Opportunities in Mexico | Russell T. Rudy Energy LLC
There is an old saying that as one door closes, another opens. According to a recent article in “World Oil”, this would appear to be the case with oil and gas opportunities in Mexico. The Mexican government has decided to allow foreign investment in energy projects for the first time in almost a century. Last month it held its first auction of oil and gas rights in the nation’s history. While it expected to sell 14 drilling blocks, only two received high enough bids to result in contracts. This was largely attributable to less than appealing contract terms and collapsing oil prices.
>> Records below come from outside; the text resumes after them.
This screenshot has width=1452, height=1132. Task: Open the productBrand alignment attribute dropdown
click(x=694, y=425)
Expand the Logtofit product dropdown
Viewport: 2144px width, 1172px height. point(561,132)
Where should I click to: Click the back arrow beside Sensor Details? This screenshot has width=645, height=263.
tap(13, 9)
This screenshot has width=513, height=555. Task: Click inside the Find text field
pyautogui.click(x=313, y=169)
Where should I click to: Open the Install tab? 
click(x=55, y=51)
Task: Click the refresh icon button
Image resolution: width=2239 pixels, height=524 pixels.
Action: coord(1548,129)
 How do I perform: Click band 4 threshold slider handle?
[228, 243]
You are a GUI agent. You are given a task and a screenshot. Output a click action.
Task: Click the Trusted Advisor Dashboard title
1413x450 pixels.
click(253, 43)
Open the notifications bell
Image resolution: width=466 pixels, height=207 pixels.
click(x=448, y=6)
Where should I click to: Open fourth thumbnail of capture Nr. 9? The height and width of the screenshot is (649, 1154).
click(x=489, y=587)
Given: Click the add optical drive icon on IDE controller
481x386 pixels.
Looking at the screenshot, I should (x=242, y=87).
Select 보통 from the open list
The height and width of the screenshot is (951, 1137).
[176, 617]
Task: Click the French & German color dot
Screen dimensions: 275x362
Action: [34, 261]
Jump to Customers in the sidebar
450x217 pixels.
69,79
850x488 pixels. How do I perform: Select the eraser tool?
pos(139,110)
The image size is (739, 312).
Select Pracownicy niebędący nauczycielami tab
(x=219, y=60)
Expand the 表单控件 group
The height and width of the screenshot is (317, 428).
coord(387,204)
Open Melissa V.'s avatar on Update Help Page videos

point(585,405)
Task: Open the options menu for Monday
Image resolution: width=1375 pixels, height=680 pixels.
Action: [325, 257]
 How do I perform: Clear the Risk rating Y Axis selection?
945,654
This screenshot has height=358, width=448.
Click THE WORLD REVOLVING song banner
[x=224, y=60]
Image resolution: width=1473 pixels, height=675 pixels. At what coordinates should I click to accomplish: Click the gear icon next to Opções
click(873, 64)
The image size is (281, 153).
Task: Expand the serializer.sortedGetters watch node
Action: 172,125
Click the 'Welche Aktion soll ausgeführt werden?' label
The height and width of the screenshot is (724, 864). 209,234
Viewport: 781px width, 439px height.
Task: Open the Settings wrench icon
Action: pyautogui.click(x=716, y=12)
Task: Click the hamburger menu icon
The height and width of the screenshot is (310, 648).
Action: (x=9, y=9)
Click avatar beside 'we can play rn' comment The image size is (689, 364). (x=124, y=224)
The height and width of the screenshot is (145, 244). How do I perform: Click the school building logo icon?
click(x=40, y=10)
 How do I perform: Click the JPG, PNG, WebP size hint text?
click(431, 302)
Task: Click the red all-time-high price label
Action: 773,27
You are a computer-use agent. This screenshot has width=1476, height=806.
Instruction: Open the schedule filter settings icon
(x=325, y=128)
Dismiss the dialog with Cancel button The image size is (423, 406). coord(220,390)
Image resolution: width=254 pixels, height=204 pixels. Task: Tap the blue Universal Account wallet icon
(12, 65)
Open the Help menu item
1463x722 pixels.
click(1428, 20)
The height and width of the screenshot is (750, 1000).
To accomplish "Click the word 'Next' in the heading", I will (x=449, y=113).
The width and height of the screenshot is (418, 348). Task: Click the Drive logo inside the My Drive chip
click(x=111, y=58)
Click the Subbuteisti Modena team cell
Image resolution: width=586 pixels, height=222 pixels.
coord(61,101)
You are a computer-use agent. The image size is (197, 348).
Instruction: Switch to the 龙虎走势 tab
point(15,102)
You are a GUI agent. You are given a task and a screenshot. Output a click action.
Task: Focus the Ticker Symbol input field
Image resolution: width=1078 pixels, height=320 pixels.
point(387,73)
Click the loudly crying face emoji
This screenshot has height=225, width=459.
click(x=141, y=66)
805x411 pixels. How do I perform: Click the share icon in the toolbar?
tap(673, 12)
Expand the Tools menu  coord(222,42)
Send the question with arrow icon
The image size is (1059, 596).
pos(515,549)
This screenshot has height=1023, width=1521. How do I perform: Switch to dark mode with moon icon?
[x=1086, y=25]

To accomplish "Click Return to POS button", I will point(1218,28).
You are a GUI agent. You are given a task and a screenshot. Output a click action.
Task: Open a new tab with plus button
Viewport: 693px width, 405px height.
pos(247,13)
However, as part of the Mexican government’s new energy policy, foreign entities were also allowed to invest in natural gas transportation. The government is trying to cut its dependence on fuel oil for electric power generation. This has opened the door for U. S. pipelines and gas producers. Pipelines are less risky than oil and gas exploration and production, and offer quicker revenue generation. Consequently, the response from U. S. gas transporters has been prompt and significant.
Kinder Morgan Inc., the largest U. S. gas pipeline operator, is doubling the size of its U. S. to Mexico line. Oneok Partners LP, has also announced plans to invest up to $100 million in an expansion into Mexico.
Last week Infraestructura Energetica Nova, the Mexican subsidiary of Sempra Energy agreed to pay $1.325 billion for a 50% stake in a 73 mile long gas pipeline between the States of Nuevo Leon and Tamaulipas. This acquisition also gives the company control of the Los Ramones I pipeline which carries gas from South Texas to Nuevo Leon. Sempra indicated that it will consider additional investments as it digests this purchase.
Energy Transfer Partners already operates 62,000 miles of gas pipelines and has won two construction contracts valued at a total of $1,361 billion. The company will be the leader of a consortium of U.S and Mexican entities and will build a line which will connect Texas and Northern Mexico.
A group of investors headed by BlackRock Inc. has paid $900 million for a 45% interest in the Ramones II project which will run between the states of Nuevo Leon and Guanajuato. BlackRock has indicated that it is still looking for additional investment opportunities in the country.
The U. S. exported almost 71 billion cubic feet (bcf) of gas to Mexico in April, a 25% increase over 2014 levels. Bloomberg New Energy Finance expects this to increase to 150 bcf per month by 2020. The Comision Federal de Electricidad, a government owned utility, has requested bids on 12 projects totaling $8.7 billion to be awarded next year. The government hopes that this will result in a throughput of 210 bcf per month by 2018.
The best deals are the ones in which all parties benefit, and this seems to be the case with U. S. exports of natural gas to Mexico. There is plenty of gas North of the border. While Mexico’s gas production has declined by 16% since 2008, ours has increased by 44%. The Eagle Ford shale in South Texas is the largest U. S. gas field in terms of proven reserves, and ideally positioned to take advantage of this new market to the South. With crude oil prices continuing to slide, this could not come at a better time.